Çare ve teşhis yöntemleri
Horlama şikayeti ile doktora başvuran hastalar için ilk olarak ayrıntılı rahatsızlık hikayesi alınması gerektiğini söyleyen Kazıkdaş, mümkünse evde horlamaya tanık olan kişilerden bilgi alınmasının tanıda birincil basamak olduğunu belirtti. Özellikle hastaların eşlerinden alınan bilgilerin tedavi için fazla yardımcı olduğunu söyleyen Prof. Dr. K. Çağdaş Kazıkdaş, gerisinde gerçekleştirilen ayrıntılı endoskopik ve kulak, burun boğaz muayenesi ile önceden bahsedilen ve solunum yolunda darlık yaratıcı sorunların saptama edilebildiğini belirterek, “Hastanemizde horlama ve eşlik edebilen apne konusunda, şu an aktüel literatürde kabul görmüş, en dinç ve başarılı teşhis sipariş verme yöntemi olan uyku endoskopisi uygulanmaktadır. Bu işlem sırasında hastalarımızda oluşturduğumuz yapay uyku, kısa süreli olarak gece uykusunu taklit etmekte ve bize hastanın gece baştan başa horlama ile ilgili nasıl bir sorunla karşılaştığını gözlemleme imkanı sağlamaktadır. Alternatif olarak zeki telefonlara yüklenebilen uyku takip programları ile de konut ortamında uyku kalitenizi ölçebiliyoruz.
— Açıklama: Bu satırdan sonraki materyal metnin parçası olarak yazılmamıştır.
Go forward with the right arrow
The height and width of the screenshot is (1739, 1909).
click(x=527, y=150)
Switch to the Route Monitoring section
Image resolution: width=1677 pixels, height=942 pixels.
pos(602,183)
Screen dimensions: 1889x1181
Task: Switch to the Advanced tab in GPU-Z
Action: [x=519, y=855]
Bu cins programlar bilhassa son yıllarda hastalıkları anlamamızda bize epeyce asistan olmaktadır. Gururla söyleyebilirim ki Amerikan tıp dergilerinde bu konuda üniversitemiz namına gerçekleştirilmiş bilimsel çalışmalarımız basılmıştır” dedi.

Horlama cerrahisinde kullanılan yöntemler
Burundan ses tellerine dek üstteki hava yolunu daraltan tüm problemlerin horlamaya sebep olduğunu söyleyen Kazıkdaş, sorunu oluşturan bölge ya da bölgelerin saptama edildiğinde havayolunu açmaya yardımcı olacak her türlü cerrahi girişimin gerçekleştirilebileceğini söyleyerek, “En önemlisi dürüst tanıyı ayarlamak ve gereken cerrahi girişimi uygulamaktır. Çünkü sadece damak zevki ve minik dil cerrahisi için bile bilimsel olarak tanımlanmış 100'den pozitif cerrahi usul mevcuttur. Bu da bize horlama cerrahisi konusunda tek bir içten olmadığını, her bireye özel dürüst cerrahi usul seçiminin de başarıda büyük tartma taşıdığını göstermektedir” ifadelerinde bulundu.

İyileşme süresi
Başarılı bir burun cerrahisi sonrası iyileşme süresinin sıradan 2 ya da 3 hafta, yumuşak dokuya yönelik damak zevki, dil ve minik dil cerrahilerinde ise 2 veya 3 ay olabileceğini kaydeden Kazıkdaş, “Kliniğimizde kombine cerrahi olarak adlandırılan çoklu bölgeye müdahaleler gerçekleştirildiğinden horlama konusundaki işlem başarısı az kalsın 2. haftadan itibaren hastalarımız kadar gözlenmektedir” şeklinde konuştu.